Costa, Afonso Costa

João César das Neves
DN 2016.03.03

Portugal em 1916 vivia uma grande crise, talvez a maior da história moderna. O governo de extrema-esquerda da época não só não resolveu nenhum problema nacional, mas decidiu criar um novo e terrível infortúnio, entrando na Grande Guerra a 6 de Março. O resultado foi tão mau que passaram cem anos (em 1975 não houve escolha) até o país voltar a querer experimentar essa orientação doutrinal. Esta não parece ter aprendido com a espera. O actual Parlamento, como há um século, ignora as dramáticas emergências do país, dedicando-se a males que a sociedade não tinha, para distrair os cidadãos.
No meio dos intensos desafios e dificuldades, é difícil encontrar uma lista das prioridades políticas que tenha nos primeiros lugares, ou sequer mencione, eutanásia ou adopção pelos quase inexistentes casais homossexuais. Junto aos perigos angustiantes da nossa economia, esta opção desafia o mais elementar bom senso. É difícil entender o critério de responsáveis nacionais que, nestas circunstâncias, se dedicam a estes temas dolorosos, complexos e controversos. Isto só se entende da mesma forma que a jogada bélica do Partido Democrático há cem anos: distracção dos sofrimentos por meio de delírios ideológicos.
Infelizmente o mesmo padrão repete-se em múltiplos sectores. A Educação tem inúmeros problemas a vários níveis, que parecem alheios ao novo ministro. Começou com a arrogância infantil de, dias após a posse, criar confusão generalizada com o anulamento sôfrego das regras do ano lectivo em curso, em mais uma das múltiplas reformas iluminadas do sistema de avaliação. Em seguida, com a prepotência de que a extrema-esquerda sempre se queixa, mas que pratica com fervor logo que tem poder, ameaça avaliar "de forma criteriosa" os contratos de associação celebrados com escolas privadas. Este é um dos exemplos mais evidentes do despotismo estalinista em acção. Reduzir os contratos de associação prejudica os alunos e os pais, limita a liberdade, piora a qualidade do ensino e aumenta os custos da educação. Mesmo que as escolas fossem todas iguais, reduzir a escolha e concentrar os alunos nas públicas seria mau para todos, levando o Estado a gastar mais dinheiro por aluno. Evidentemente que não é o interesse nacional ou o cumprimento da missão ministerial que está em causa, mas a cedência a dogmas ideológicos e pressões corporativas. Exactamente como há cem anos.

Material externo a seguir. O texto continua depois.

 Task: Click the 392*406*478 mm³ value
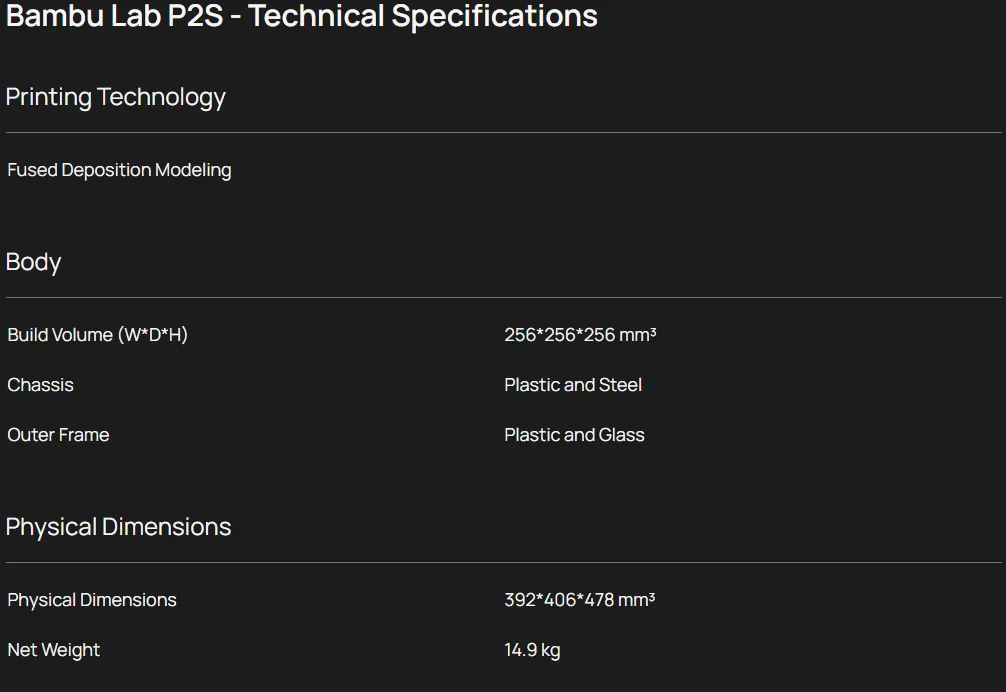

Apresentar como emblemática a redução do horário dos funcionários públicos consegue ser ainda mais escandaloso. Que um governo de esquerda se dirija aos inúmeros trabalhadores portugueses que trabalham mais de 40 horas por semana, aos contribuintes que pagam os salários do Estado e às multidões de desempregados, e lhes diga que reduzir para 35 horas o horário dos funcionários é uma questão urgente de justiça, raia a infâmia. Pior, na mesma medida, o governo consegue também insultar os próprios que pretende beneficiar. De facto, garantir que esta descida de mais de 10% no seu trabalho não terá efeitos na despesa pública só pode significar que eles pouco ou nada produzem.

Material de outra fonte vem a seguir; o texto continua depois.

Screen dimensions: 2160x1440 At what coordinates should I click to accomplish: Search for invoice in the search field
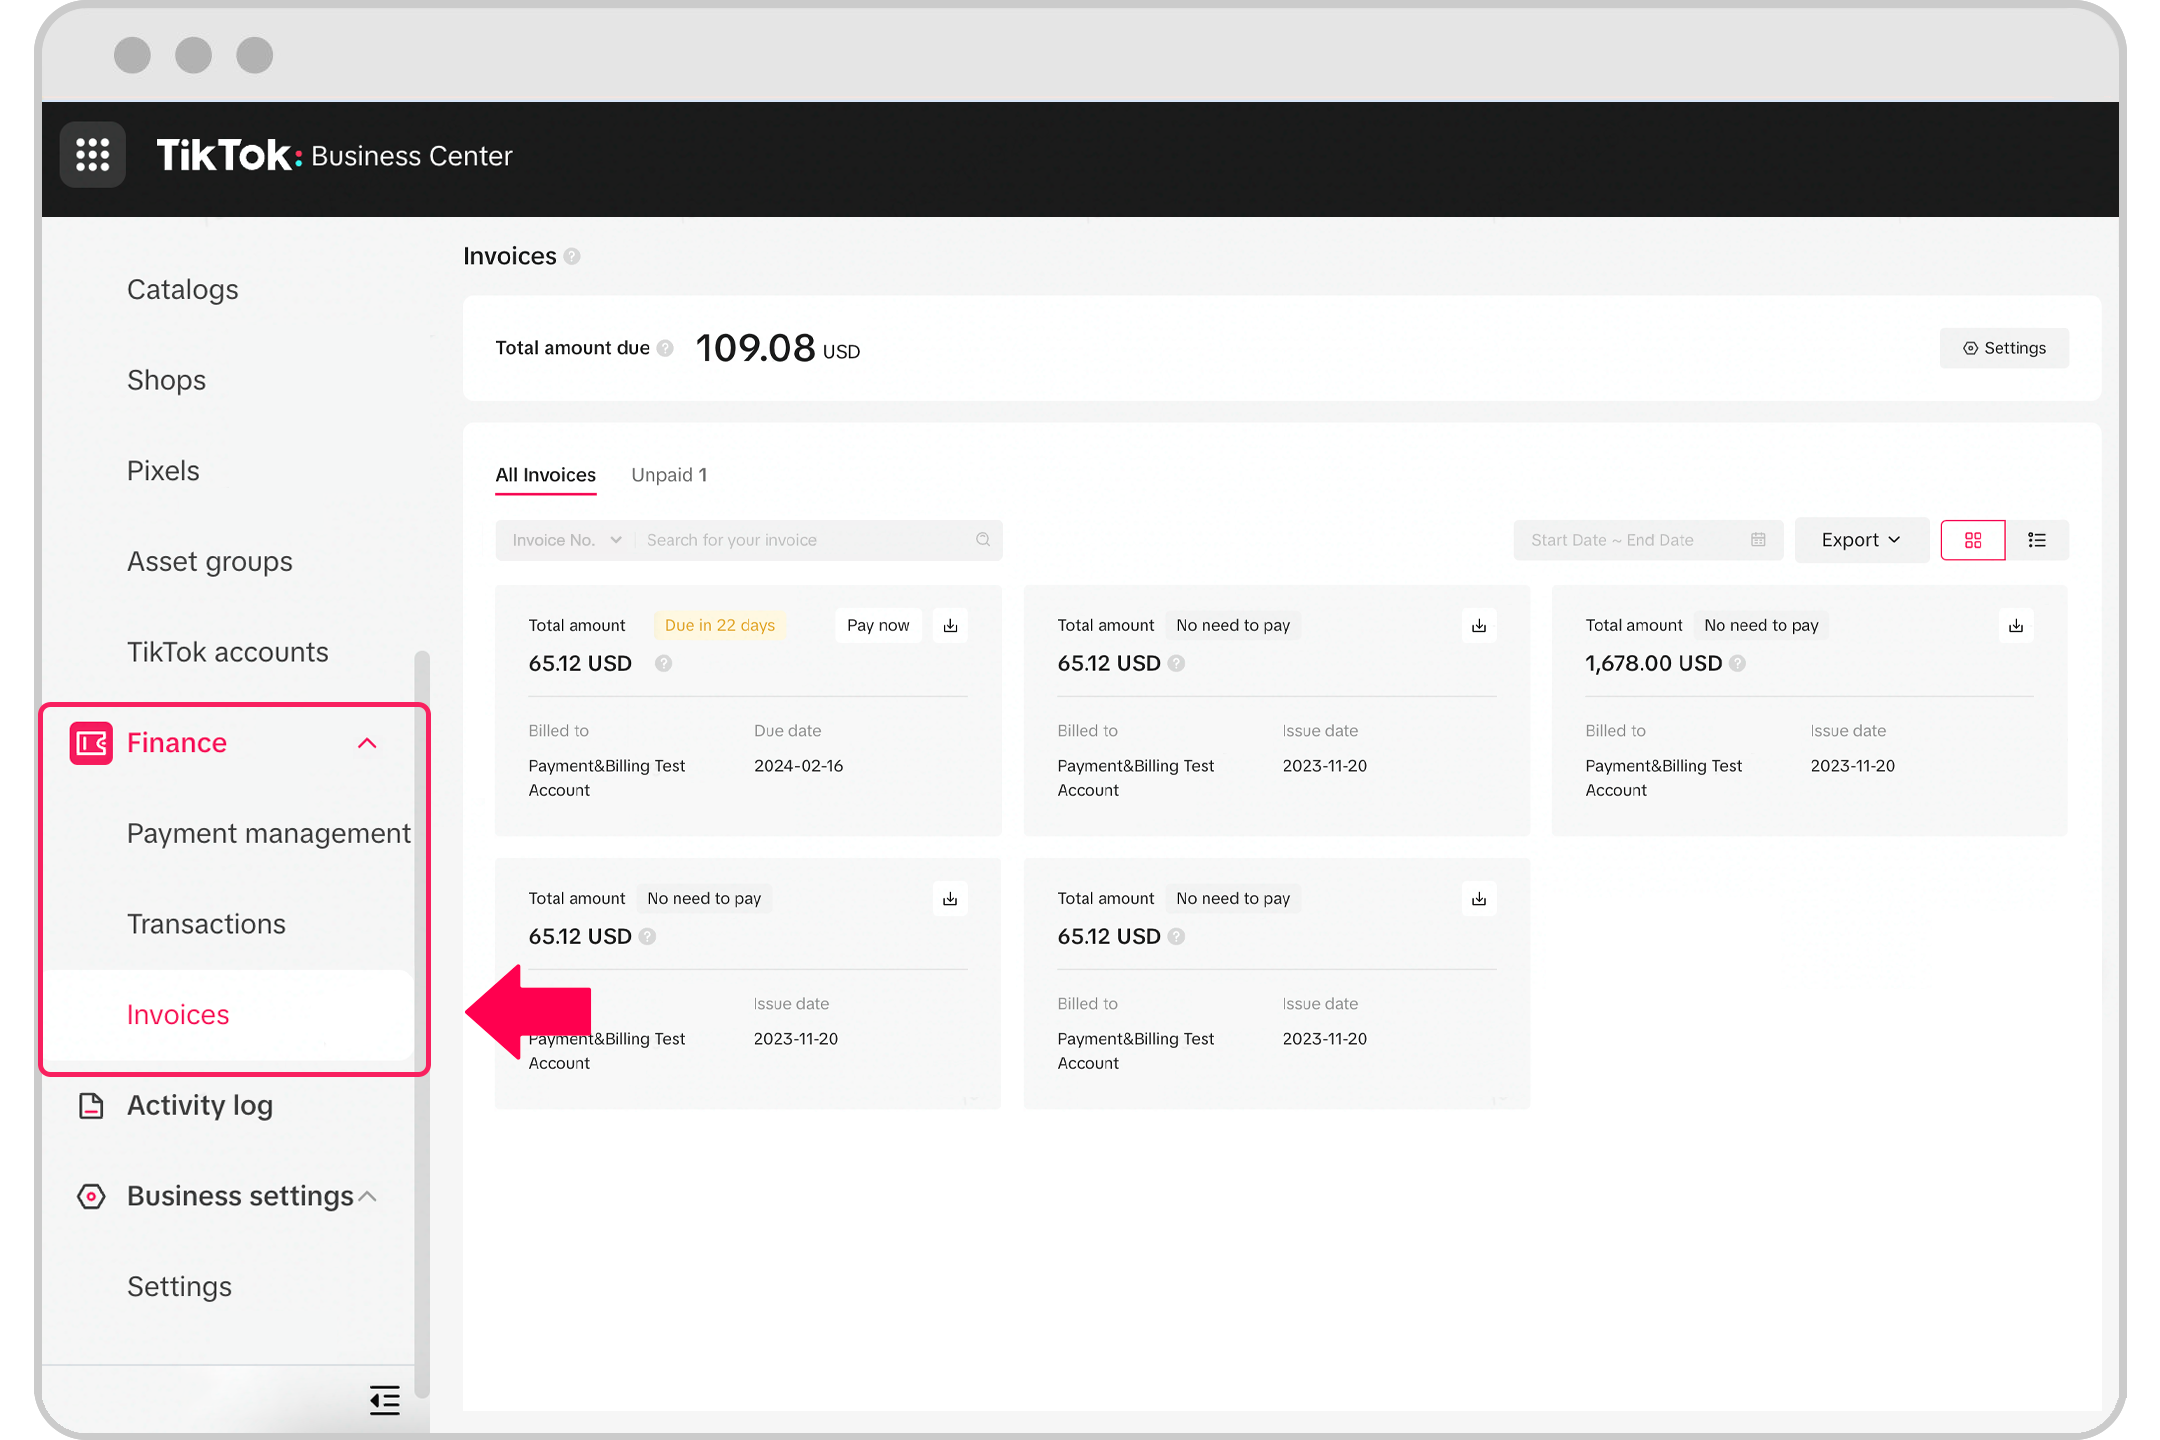(807, 538)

Outras prioridades são igualmente fantasiosas. O país enterrou milhões ao longo de décadas nas empresas públicas de transportes, que acumulavam défices crónicos. Só a crise permitiu começar a enfrentar os poderosos grupos de interesse que se acumulam nesse sector, e criar soluções europeias, abertas e empresariais, que garantam o serviço sem arruinar o Estado. A ânsia com que este governo se esforça por regressar à desastrosa situação anterior mostra claramente o poder dos referidos grupos, e como eles controlam as supostas forças proletárias que, como há cem anos, defendem, não os trabalhadores, mas maçonarias.
As tolices acumulam-se enquanto os sinais económicos pioram, perante a apatia dos governantes, distraídos com futilidades. Tivemos governos muito maus nestes cem anos, mas o actual inclui tiques e traços que não víamos desde os tempos de Afonso Costa. Entretanto, como há um século, os dirigentes põem a sua confiança em fábulas maravilhosas, como o crescimento por via do consumo, quando poupança e investimento estão em mínimos históricos, o crédito bancário continua a cair, a confiança dos credores internacionais é descartada e fervilha nova recessão europeia. Seria cómico se não fosse trágico.
Simbolicamente, agora o Bloco de Esquerda apresentou um cartaz sobre adopção homossexual invocando Jesus, que foi educado por pai e mãe. O pior do actual governo, como do cartaz, não é a orientação ideológica. É a estupidez.